Prizes are all well and good, especially when they come with an unrestricted grant of $175,000. For Sharpe's admirers — and those fans are legion and include the authors, playwrights and artists Alexander Chee, Lynn Nottage and Simone Leigh — such a gift promises that Sharpe will continue thinking and writing. Who is the woman who inspires such accolades and devotion?

'A new intellectual renaissance'

Christina Sharpe was born in Pennsylvania. Her father died while Sharpe was young, and her mother, Ida, became caretaker, instilling in Sharpe a love of beauty and words. There was little disposable income so "in lieu of trips to the ballet or theater, Ida hosted Sunday salons where she served poundcake and tea, and mother and daughter read poetry to each other," said J Wortham in a profile of Sharpe in the New York Times Magazine.

Sharpe received a PhD in English from Cornell University, then taught at Tufts University, where she was the first Black woman to receive tenure in the English department.

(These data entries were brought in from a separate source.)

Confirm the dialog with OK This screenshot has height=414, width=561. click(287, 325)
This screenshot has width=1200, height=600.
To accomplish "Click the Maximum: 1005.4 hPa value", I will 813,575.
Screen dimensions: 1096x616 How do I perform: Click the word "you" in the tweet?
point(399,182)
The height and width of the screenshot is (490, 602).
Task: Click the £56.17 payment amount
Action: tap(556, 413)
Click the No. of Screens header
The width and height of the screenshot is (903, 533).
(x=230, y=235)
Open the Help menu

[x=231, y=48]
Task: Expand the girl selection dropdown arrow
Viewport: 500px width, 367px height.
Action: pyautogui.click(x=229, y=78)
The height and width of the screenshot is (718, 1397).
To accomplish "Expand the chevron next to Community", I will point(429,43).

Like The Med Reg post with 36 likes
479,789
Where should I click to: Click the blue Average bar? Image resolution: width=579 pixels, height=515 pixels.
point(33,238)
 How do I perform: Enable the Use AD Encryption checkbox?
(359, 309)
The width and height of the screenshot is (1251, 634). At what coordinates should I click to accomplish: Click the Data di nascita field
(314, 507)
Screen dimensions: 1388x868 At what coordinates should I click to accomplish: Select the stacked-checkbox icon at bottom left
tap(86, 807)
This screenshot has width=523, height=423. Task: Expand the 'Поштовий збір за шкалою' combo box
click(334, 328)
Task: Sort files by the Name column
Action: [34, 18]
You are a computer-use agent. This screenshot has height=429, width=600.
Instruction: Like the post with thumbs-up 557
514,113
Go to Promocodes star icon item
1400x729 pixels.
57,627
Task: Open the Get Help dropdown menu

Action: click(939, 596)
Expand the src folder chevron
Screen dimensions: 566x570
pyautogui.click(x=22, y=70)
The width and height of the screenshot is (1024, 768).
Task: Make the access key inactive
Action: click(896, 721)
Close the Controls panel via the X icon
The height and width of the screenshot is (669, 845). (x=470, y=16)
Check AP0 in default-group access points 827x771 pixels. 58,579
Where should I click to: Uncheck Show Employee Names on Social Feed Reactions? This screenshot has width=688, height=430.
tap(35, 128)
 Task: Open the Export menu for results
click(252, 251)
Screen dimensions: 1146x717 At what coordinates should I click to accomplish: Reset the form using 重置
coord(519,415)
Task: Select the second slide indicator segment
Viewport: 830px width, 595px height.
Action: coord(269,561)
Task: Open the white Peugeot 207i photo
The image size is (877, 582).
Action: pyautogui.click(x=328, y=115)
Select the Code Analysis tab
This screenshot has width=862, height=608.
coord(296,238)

Her goal with her writing, as she noted in the video accompanying her Windham Campbell award: "Black people have deep theoretical understandings of the conditions under which we are living, and it was important to me to write books that spoke to those conditions."

Her second book, "In the Wake: On Blackness and Being," published in 2016 by Duke University Press, began to trickle across the Black intellectual wires. Sharpe unpacks the word "wake," tying its denotations and connotations to Blackness and Black life. The Middle Passage, the ripple effects of centuries of subjugation, funerals. Sharpe's readers were stupefied. "As a Black woman who works in publishing, I recognize what I'm seeing to be rare," said poet and writer Hafizah Augustus Geter about "In the Wake" in Harper's Bazaar. "Through this single text, I am witnessing a new intellectual renaissance. One that, in real time, I can track. I can trace In the Wake's wake in HBO's 'Watchmen,' in the movie 'Sorry to Bother You' and in Questlove's documentary, 'Summer of Soul.'" It is as though with Sharpe's clear-eyed perceptivity, a generation of thinkers and artists now had the intellectual framework to set into motion their own work.

'Ordinary Notes;' extraordinary care

Sharpe's latest work, "Ordinary Notes," is a collection of 248 vignettes that meld the personal, the theoretical and the historical. The book's unconventional structure was intentional. "I think what I wanted the notes to do was to build and accumulate, and thereby make an argument without my having to work an argument through in the ways that I have been taught to as an academic," Sharpe said during an episode of the literary podcast "Between the Covers."

In "Ordinary Notes," she considers and reconsiders her past, her hometown of Wayne, Pennsylvania, her tender relationship with her mother. She also upends presuppositions, as with Note 56: "I am annoyed by the phrase 'Black excellence.' It doesn't do the affirming work that many people who deploy it imagine that it does.… 'Black excellence' is the answer to a racist question."

Such is how Sharpe thinks: She liberates individuals and Black people in particular as she explodes meaning. When New York Times Magazine writer J Wortham sat in on one of Sharpe's class lectures, Sharpe held up a copy of Toni Morrison's novel "Beloved," and "read the title aloud: 'Beloved.' She paused and reframed the word for us. 'Be loved.' The name of the book, Sharpe told the class, is 'an injunction, a command, a wish, a plea, a lamentation.' To love the self, to believe the self worthy of love and to let that love radiate out and fill up others around you."

An acute thinker and visual arts enthusiast, Sharpe is attuned to both the communal and community. In her acceptance video for the Windham Campbell prize, she paraphrased a section from "In the Wake." "We Black people may have been constituted through — and by — overwhelming violence and force, but we are not known only to ourselves and to each other by that force."